[Dataset entries]
<<<<

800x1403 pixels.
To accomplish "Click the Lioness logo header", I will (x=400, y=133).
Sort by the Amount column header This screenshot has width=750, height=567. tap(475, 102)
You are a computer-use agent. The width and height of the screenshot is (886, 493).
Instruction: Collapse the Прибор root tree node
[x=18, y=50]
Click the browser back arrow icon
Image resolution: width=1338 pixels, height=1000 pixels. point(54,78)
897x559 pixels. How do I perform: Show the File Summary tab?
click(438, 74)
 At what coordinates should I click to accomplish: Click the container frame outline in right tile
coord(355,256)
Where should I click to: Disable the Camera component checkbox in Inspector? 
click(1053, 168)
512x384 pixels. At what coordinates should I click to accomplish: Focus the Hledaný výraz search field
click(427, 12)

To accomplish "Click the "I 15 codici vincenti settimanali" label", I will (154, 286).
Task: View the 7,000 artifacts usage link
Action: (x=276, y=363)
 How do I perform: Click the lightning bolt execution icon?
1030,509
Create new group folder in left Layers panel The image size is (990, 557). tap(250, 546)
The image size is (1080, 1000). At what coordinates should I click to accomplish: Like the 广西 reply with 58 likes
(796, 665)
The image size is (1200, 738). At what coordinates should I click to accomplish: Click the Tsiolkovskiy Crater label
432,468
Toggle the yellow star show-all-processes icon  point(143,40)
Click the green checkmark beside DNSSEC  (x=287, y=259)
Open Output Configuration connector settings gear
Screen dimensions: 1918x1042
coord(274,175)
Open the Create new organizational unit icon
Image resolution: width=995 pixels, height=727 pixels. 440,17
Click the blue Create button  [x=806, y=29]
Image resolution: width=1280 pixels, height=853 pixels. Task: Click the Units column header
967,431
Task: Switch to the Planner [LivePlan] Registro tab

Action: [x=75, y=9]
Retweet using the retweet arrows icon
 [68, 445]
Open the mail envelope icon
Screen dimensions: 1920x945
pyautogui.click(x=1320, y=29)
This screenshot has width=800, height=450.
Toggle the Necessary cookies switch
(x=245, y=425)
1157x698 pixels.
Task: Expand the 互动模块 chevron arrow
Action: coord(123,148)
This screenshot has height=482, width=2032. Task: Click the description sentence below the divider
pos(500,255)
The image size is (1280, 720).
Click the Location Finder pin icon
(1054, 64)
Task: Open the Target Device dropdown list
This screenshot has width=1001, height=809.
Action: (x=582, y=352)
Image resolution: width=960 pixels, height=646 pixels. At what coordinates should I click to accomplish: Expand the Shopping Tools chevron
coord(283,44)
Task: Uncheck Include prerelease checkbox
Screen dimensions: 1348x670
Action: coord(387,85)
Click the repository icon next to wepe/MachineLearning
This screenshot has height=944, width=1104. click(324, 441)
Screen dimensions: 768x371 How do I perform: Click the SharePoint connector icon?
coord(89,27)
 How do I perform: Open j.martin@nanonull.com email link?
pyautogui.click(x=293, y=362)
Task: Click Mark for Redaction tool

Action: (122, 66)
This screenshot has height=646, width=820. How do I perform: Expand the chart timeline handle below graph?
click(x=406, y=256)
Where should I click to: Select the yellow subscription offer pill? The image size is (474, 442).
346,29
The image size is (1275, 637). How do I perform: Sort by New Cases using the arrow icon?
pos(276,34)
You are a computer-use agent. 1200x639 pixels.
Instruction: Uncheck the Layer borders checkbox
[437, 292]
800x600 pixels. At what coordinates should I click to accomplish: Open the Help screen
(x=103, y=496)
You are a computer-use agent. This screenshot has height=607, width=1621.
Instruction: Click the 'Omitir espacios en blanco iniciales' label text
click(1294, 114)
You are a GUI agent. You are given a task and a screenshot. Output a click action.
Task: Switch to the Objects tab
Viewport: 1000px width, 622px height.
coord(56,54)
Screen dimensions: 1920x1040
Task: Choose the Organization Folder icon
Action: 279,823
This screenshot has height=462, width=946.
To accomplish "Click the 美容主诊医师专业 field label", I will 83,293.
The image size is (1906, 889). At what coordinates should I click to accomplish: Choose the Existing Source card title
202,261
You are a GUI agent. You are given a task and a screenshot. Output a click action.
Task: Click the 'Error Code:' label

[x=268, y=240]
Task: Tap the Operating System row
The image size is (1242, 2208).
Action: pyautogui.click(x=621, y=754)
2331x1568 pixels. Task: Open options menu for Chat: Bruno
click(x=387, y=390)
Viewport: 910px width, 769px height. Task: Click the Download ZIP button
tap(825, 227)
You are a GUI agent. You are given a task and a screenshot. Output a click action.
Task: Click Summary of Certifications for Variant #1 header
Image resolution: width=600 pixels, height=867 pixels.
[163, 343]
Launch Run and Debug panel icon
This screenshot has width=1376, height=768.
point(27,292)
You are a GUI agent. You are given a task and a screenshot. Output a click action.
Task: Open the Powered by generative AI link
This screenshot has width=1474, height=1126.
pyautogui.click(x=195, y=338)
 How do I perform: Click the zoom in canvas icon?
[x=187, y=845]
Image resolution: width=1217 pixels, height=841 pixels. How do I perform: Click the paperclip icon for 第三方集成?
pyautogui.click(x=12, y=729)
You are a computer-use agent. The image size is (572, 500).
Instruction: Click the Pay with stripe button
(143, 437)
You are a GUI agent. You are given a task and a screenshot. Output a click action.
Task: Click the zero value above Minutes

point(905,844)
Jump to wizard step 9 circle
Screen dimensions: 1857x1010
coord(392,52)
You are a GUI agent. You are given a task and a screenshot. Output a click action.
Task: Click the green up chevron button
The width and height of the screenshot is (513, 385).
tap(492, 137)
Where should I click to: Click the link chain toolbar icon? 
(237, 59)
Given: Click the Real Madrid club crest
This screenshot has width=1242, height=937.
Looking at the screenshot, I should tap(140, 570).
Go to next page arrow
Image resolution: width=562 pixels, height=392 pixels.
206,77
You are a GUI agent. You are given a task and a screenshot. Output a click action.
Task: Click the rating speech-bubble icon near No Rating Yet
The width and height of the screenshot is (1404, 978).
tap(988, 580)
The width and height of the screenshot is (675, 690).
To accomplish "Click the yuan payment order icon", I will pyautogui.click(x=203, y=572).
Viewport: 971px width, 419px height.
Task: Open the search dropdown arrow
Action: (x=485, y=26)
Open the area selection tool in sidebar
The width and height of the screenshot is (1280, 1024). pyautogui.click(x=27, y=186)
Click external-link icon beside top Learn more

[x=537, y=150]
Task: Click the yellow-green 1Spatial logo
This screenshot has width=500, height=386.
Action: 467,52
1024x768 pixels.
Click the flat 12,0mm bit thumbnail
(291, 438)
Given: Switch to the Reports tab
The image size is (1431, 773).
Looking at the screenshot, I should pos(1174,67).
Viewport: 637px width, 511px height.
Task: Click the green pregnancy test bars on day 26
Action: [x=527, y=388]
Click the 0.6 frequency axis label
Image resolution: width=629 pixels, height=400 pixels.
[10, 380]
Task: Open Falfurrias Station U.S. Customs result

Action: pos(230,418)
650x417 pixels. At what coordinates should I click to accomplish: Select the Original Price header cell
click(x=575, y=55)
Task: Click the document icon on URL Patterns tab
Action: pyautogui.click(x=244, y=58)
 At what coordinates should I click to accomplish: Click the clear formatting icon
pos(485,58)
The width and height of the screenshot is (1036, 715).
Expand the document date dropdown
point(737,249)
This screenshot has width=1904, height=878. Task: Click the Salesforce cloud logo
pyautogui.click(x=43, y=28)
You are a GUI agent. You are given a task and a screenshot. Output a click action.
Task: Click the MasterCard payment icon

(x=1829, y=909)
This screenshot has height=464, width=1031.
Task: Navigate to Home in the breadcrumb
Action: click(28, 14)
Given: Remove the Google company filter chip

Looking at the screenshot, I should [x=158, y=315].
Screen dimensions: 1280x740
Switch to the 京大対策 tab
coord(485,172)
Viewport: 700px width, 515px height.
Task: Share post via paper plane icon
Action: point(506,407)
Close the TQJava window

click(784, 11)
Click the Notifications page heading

>>>>

▶ **INSTRUCTIONS TO FOLLOW**: All lines in the preceding records that hold the word "panel" need to be copied.

▶ **RESULT FOR THIS EXERCISE**:
Create new group folder in left Layers panel The image size is (990, 557). tap(250, 546)
Launch Run and Debug panel icon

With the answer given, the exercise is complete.